第8章 いってらっしゃい
そんなやり取りでは、すぐに続かなくなってしまう訳で、私が弾いたボールが道の方へ出てしまった。
慌てて拾いに行こうとすると、転がるボールを拾う人。
「…月島さん。」
「君、こんな所で何やってるの?」
上に持っていかれたボールを追って視線を上げると知り合いの顔。
「きとりちゃんに付き合わされまして。」
答えながらボールを受け取ろうと手を出したけど、返しては貰えなかった。
「…君がご飯作らないと木兎さんが五月蝿くて困るんだよね。どうせ、ヘタクソで相手になってなかったんだから、早く帰ってやる事やったら?」
確かにご飯は食費を貰っている限り私の仕事だけど、今日は少しだけ特別なんだ。
多分、寂しくてじっとしてられないきとりちゃんを一人にしておきたくない。
もう少しだけ付き合いたい、と言おうとする前に月島さんは公園に入ってきとりちゃんの方に向かっている。
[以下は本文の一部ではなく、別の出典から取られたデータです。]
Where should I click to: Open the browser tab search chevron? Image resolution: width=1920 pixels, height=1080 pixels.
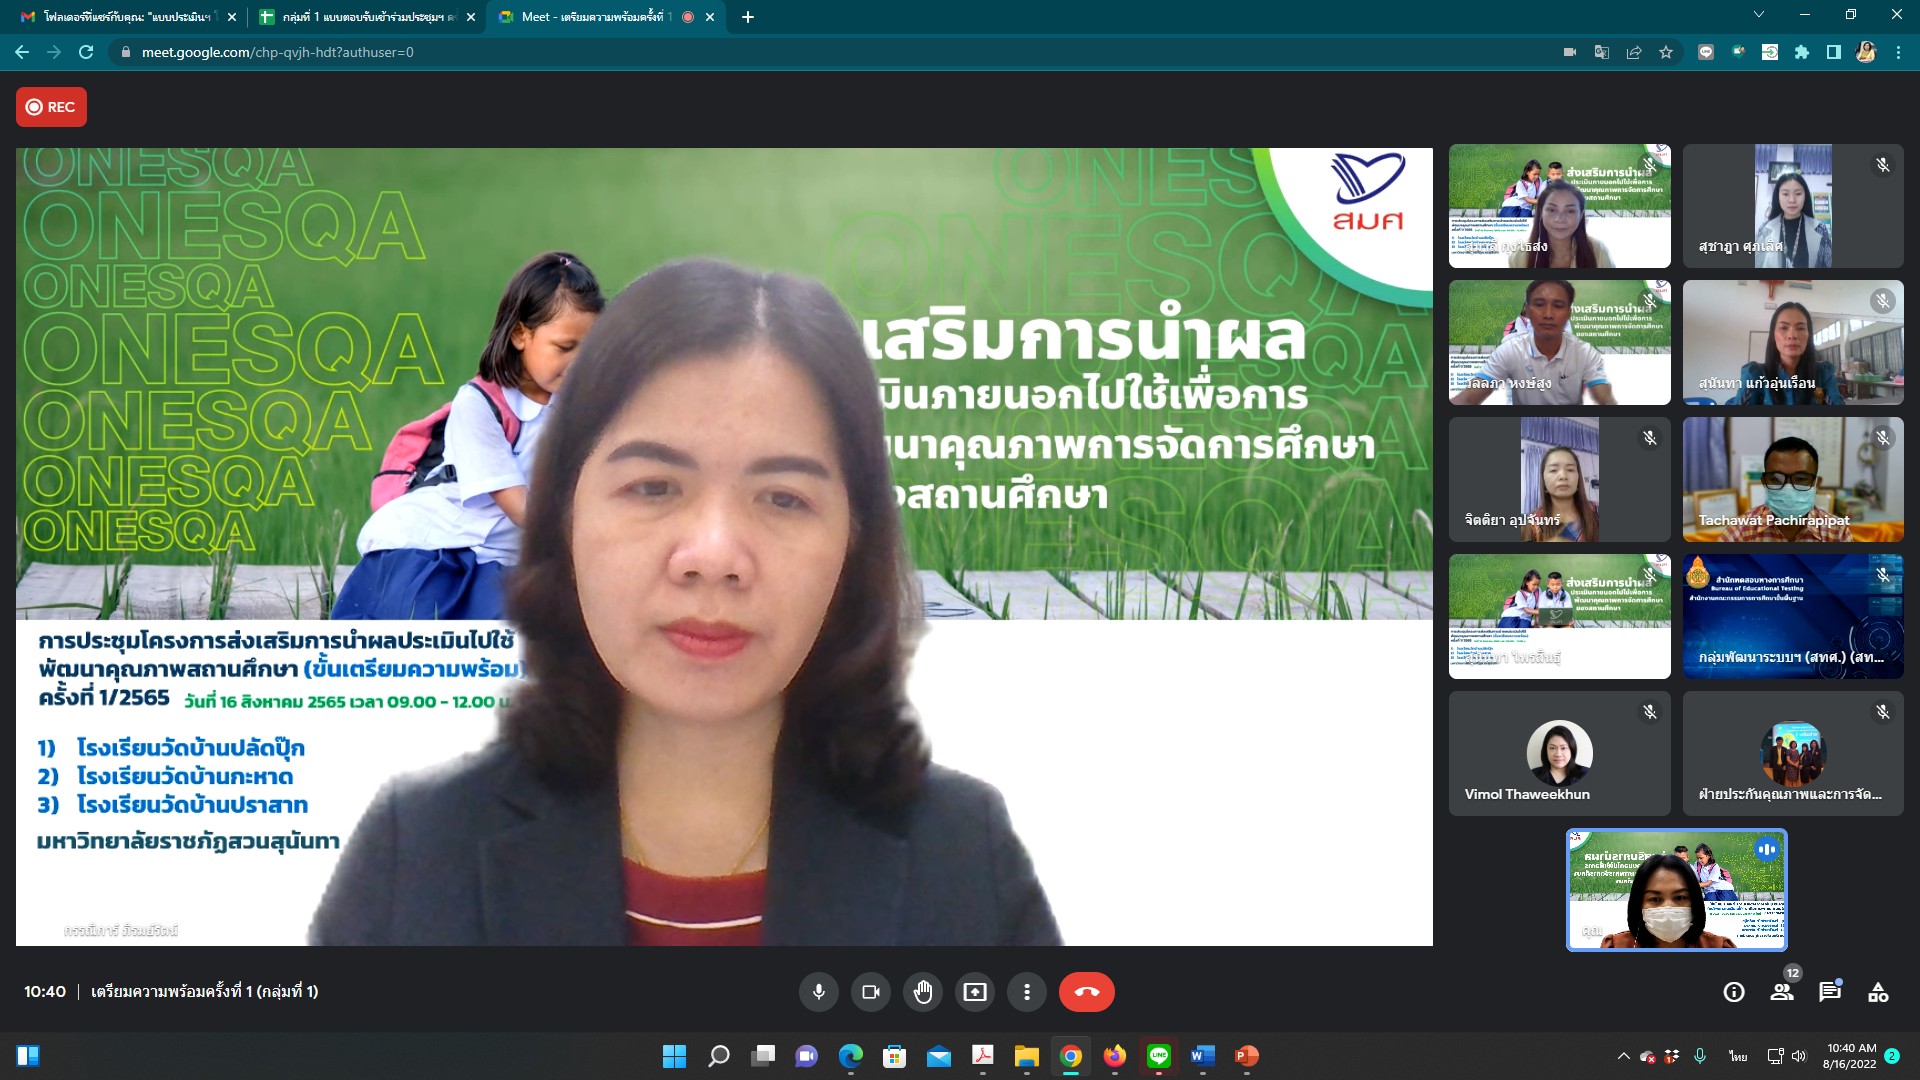click(x=1758, y=15)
「…こっちは僕が相手しておいてあげるからさ。彼女の我儘も今日までだし。」
声は仕方ないと言った感じだったけど、チラりと見えた顔は僅かに笑っていた。
私がまだ付き合いたいと思う意図を理解して、代わりを申し出てくれたんだ。
「有難うございます。」
頭を下げてから自分だけ家へと戻っていった。